Graphing Bivariate Data
Bivariate data refers to paired data, where each value of one variable is paired with a value of a second variable. An example of paired data would be if data were collected on employees’ years of experience and their corresponding salaries. Typically, it is of interest to investigate possible associations or correlations between the two variables under analysis.
Time Series Graphs
Suppose that we want to track the consumer price index (CPI) over the past 10 years. One feature of the data that we may want to consider is the element of time. Because each year is paired with the CPI value for that year, we do not have to think of the data as being random. We can instead use the years given to impose a chronological order on the data. A graph that recognizes this ordering and displays the changing CPI value as the decade progresses is called a time series graph.
To construct a time series graph, we must look at both pieces of our paired data set. We start with a standard Cartesian coordinate system. The horizontal axis is used to plot the time increments, and the vertical axis is used to plot the values of the variable that we are measuring. By doing this, we make each point on the graph correspond to a point in time and a measured quantity. The points on the graph are typically connected by straight lines in the order in which they occur.

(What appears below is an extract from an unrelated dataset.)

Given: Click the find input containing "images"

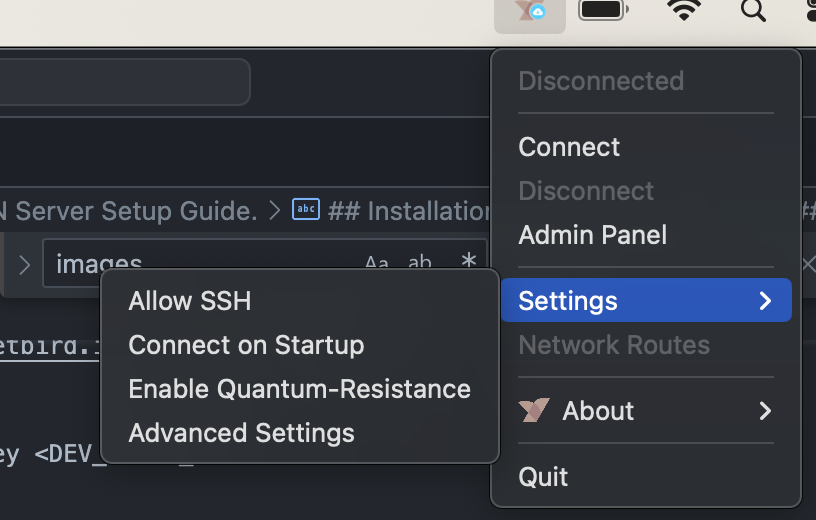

Example: The following data set shows the annual CPI for 10 years. We need to construct a time series graph for the (rounded) annual CPI data (see Table 13.12). The time series graph is shown in Figure 13.7.
Year | CPI |
---|---|
2012 | 226.65 |
2013 | 230.28 |
2014 | 233.91 |
2015 | 233.70 |
2016 | 236.91 |
2017 | 242.84 |
2018 | 247.87 |
2019 | 251.71 |
2020 | 257.97 |
2021 | 261.58 |
Scatter Plots
A scatter plot, or scatter diagram, is a graphical display intended to show the relationship between two variables. The setup of the scatter plot is that one variable is plotted on the horizontal axis and the other variable is plotted on the vertical axis. Then each pair of data values is considered as an (x, y) point, and the various points are plotted on the diagram. A visual inspection of the plot is then made to detect any patterns or trends. Additional statistical analysis can be conducted to determine if there is a correlation or other statistically significant relationship between the two variables.
Assume we are interested in tracking the closing price of Nike stock over the one-year time period from April 2020 to March 2021. We would also like to know if there is a correlation or relationship between the price of Nike stock and the value of the S&P 500 over the same time period. To visualize this relationship, we can create a scatter plot based on the (x, y) data shown in Table 13.13. The resulting scatter plot is shown in Figure 13.8.
Date | S&P 500 | Nike Stock Price ($) |
---|---|---|
4/1/2020 | 2,912.43 | 87.18 |
5/1/2020 | 3,044.31 | 98.58 |
6/1/2020 | 3,100.29 | 98.05 |
7/1/2020 | 3,271.12 | 97.61 |
8/1/2020 | 3,500.31 | 111.89 |
9/1/2020 | 3,363.00 | 125.54 |
10/1/2020 | 3,269.96 | 120.08 |
11/1/2020 | 3,621.63 | 134.70 |
12/1/2020 | 3,756.07 | 141.47 |
1/1/2021 | 3,714.24 | 133.59 |
2/1/2021 | 3,811.15 | 134.78 |
3/1/2021 | 3,943.34 | 140.45 |
3/12/2021 | 3,943.34 | 140.45 |
Note the linear pattern of the points on the scatter plot. Because the data points generally align along a straight line, this provides an indication of a linear correlation between the price of Nike stock and the value of the S&P 500 over this one-year time period.
The scatter plot can be generated using Excel as follows:
- Enter the x-data in column A of a spreadsheet.
- Enter the y-data in column B.
- Highlight the data with your mouse.
- Go to the Insert menu and select the icon for a scatter plot, as shown in Figure 13.9.